Additionally, the Codex harness received several critical updates:
- Code Mode Flexibility: Fixed a regression where Codex app-server threads were forced into
code_mode_only, which stalled tool-using turns. It now defaults to code_mode=true but code_mode_only=false.
- Agent-Scoped Config: The system now honors
codeMode settings defined at the per-agent level, allowing operators to test code-mode on specific agents without a fleet-wide change.
- Sandbox Egress: Fixed a critical bug where sandboxed agents lost network access; the system now derives network access from the OpenClaw sandbox egress configuration.
Realtime Voice and Integration Stability
Significant stability improvements were landed for voice and chat integrations:
- Discord Realtime Voice: Addressed a bug where OpenAI
gpt-realtime-2 sessions would stop recognizing speech after the first reply. This was solved by disabling noise_reduction on the backend bridge and implementing raw PCM prebuffering to eliminate audio stutter.
- Android Talk Mode: Migrated from a legacy STT/TTS pipeline to the modern Gateway relay voice session API, enabling low-latency streaming audio and realtime tool-call handling.
------------------------------
TASK INSTRUCTIONS = Please write out the release notes from "- Sandbox Egress: Fixed" to "realtime tool-call handling.". Rely only on the release notes above.

SUPPLIED RECORDS =
------------------------------
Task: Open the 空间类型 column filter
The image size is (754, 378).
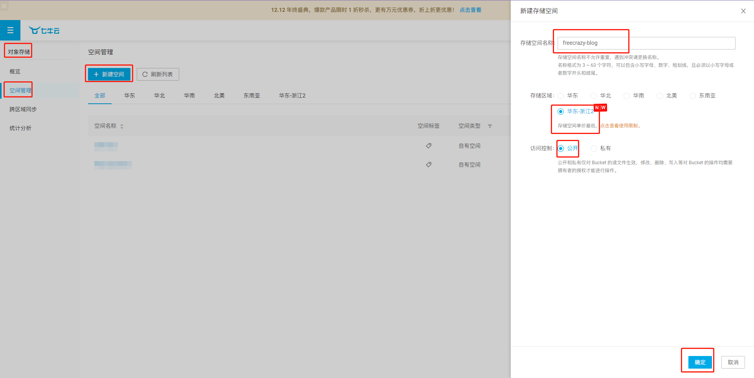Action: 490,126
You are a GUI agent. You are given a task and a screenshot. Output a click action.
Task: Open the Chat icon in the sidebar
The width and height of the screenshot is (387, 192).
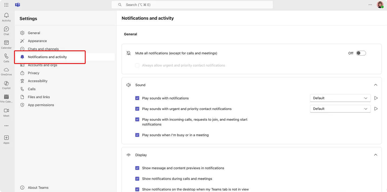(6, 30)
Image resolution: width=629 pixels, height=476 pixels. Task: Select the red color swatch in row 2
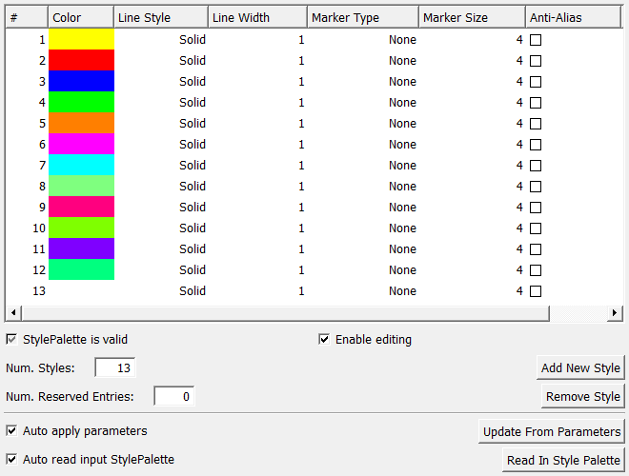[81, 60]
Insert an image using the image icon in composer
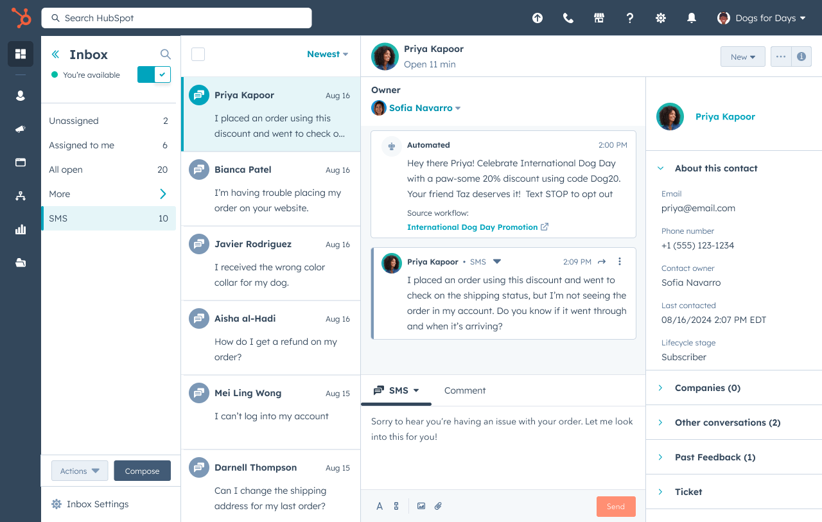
------------------------------
EXERCISE SOLUTION =
- Sandbox Egress: Fixed a critical bug where sandboxed agents lost network access; the system now derives network access from the OpenClaw sandbox egress configuration.
Realtime Voice and Integration Stability
Significant stability improvements were landed for voice and chat integrations:
- Discord Realtime Voice: Addressed a bug where OpenAI
gpt-realtime-2 sessions would stop recognizing speech after the first reply. This was solved by disabling noise_reduction on the backend bridge and implementing raw PCM prebuffering to eliminate audio stutter.
- Android Talk Mode: Migrated from a legacy STT/TTS pipeline to the modern Gateway relay voice session API, enabling low-latency streaming audio and realtime tool-call handling.